What’s in a Name?: Inside the Wacky World of T-SQL Identifiers

thingamajig-and-whatchamacallit

(last updated: 2018-04-18)

Today we are going to take a look into an area that you probably are thinking has very little to see: T-SQL Identifiers (i.e. entity names). Most of the time the rules governing how you name things in SQL Server are pretty simple, but there are several nuances that you might want to be aware of.

The Basics

To start with, most names (but not all) are of type sysname. sysname is an alias (think User-Defined Data Type / UDDT) for NVARCHAR(128). You can see this using the following query:

SELECT alias.[name] AS [AliasName],
       base.[name] AS [BaseName],
       alias.[max_length] AS [MaxSize]
FROM   sys.types alias
INNER JOIN sys.types base
        ON base.[user_type_id] = alias.[system_type_id]
WHERE  alias.[name] = N'sysname'

which returns:

AliasName    BaseName    MaxSize
sysname      nvarchar    256

Please note that MaxSize is expressed in sys.types in terms of bytes, not characters. Because this is NVARCHAR instead of VARCHAR, the max of 128 “characters” (i.e. 16-bit Code Points) equates to a max of 256 bytes.

The Rules (According to Documentation)

The official Microsoft documentation for Database Identifiers states the following (reordered to make more sense):

  • There are two types of identifiers: Regular and Delimited
    • Regular Identifiers
      • Do not need to be enclosed by delimiters
      • First character:
        • Any “letter” according to Unicode 3.2 classification
        • underscore ( _ ), at sign ( @ ), or number sign ( # )
          • A regular identifier that starts with the at sign (@) always denotes a local variable or parameter and cannot be used as the name of any other type of object.
          • An identifier that starts with a number sign ( # ) denotes a temporary table or procedure.
          • An identifier that starts with double number signs ( ## ) denotes a global temporary object.

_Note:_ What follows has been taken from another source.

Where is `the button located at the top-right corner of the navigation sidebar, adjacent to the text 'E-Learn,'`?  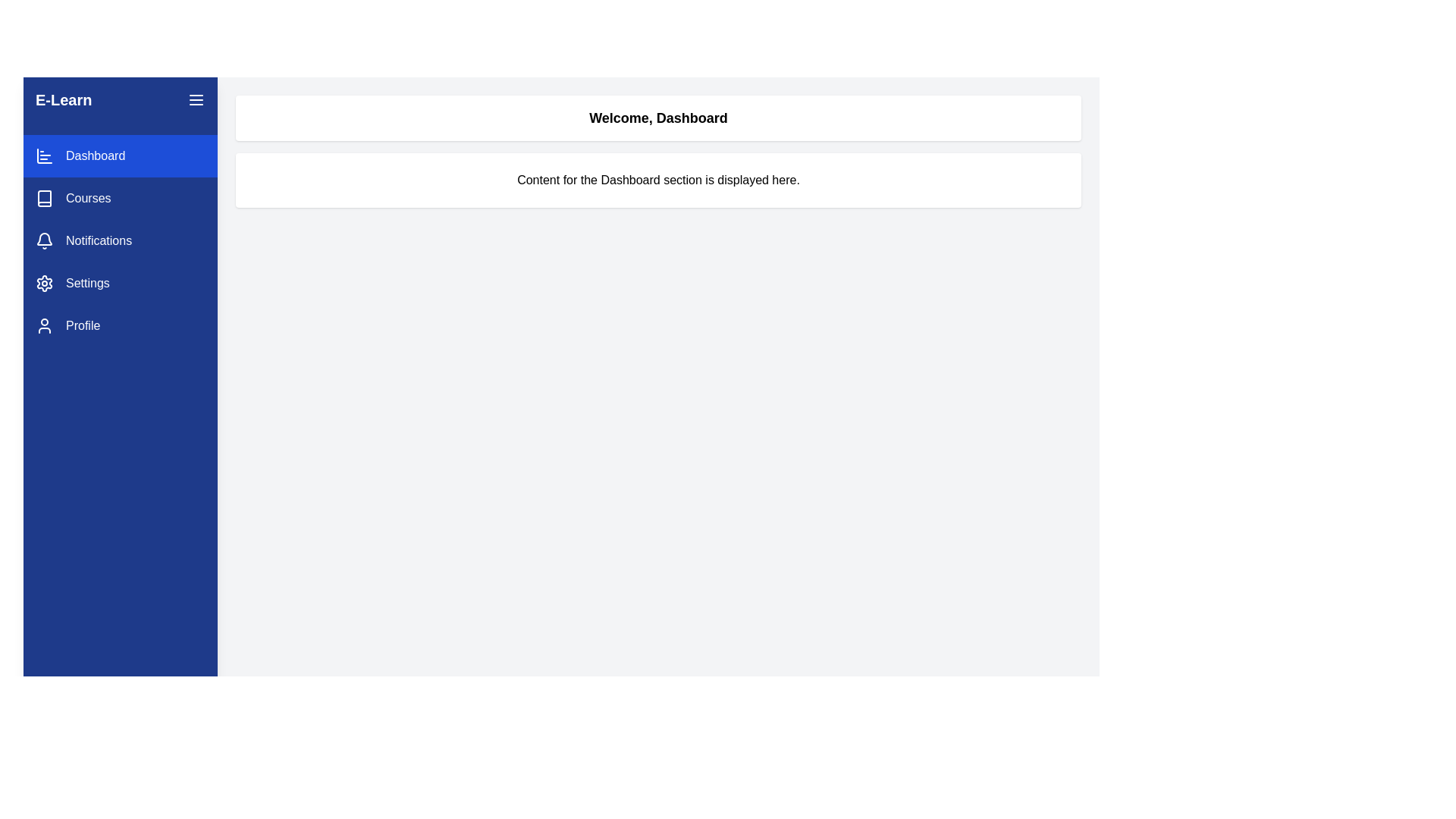 the button located at the top-right corner of the navigation sidebar, adjacent to the text 'E-Learn,' is located at coordinates (196, 99).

          Although the number sign or double number sign characters can be used to begin the names of other types of objects, we do not recommend this practice.

      • Subsequent characters:
        • Any “letter” according to Unicode 3.2 classification
        • Any “decimal” number according to Unicode 3.2 classification
        • underscore ( _ ), at sign ( @ ), number sign ( # ), or dollar sign ( $ )
      • No embedded spaces or special characters
      • No supplementary characters
      • Cannot be a T-SQL reserved word
    • Delimited Identifiers
      • Do need to be enclosed by delimiters (due to not conforming to rules for identifiers)
      • Delimiters are either double-quotes ( ) or square brackets ( [ ] )
  • Collation
    • Instance-level items (Databases, Logins, etc) governed by Instance default Collation
    • Database-level items (Users, Schemas, Tables, etc) governed by Database default Collation
  • Length
    • 1 – 128 characters in most cases
    • 1 – 116 characters for local temporary tables
  • Variable and Parameter names must follow rules of identifiers

That all seems simple and straight-forward enough. So what’s the problem, if there even is one?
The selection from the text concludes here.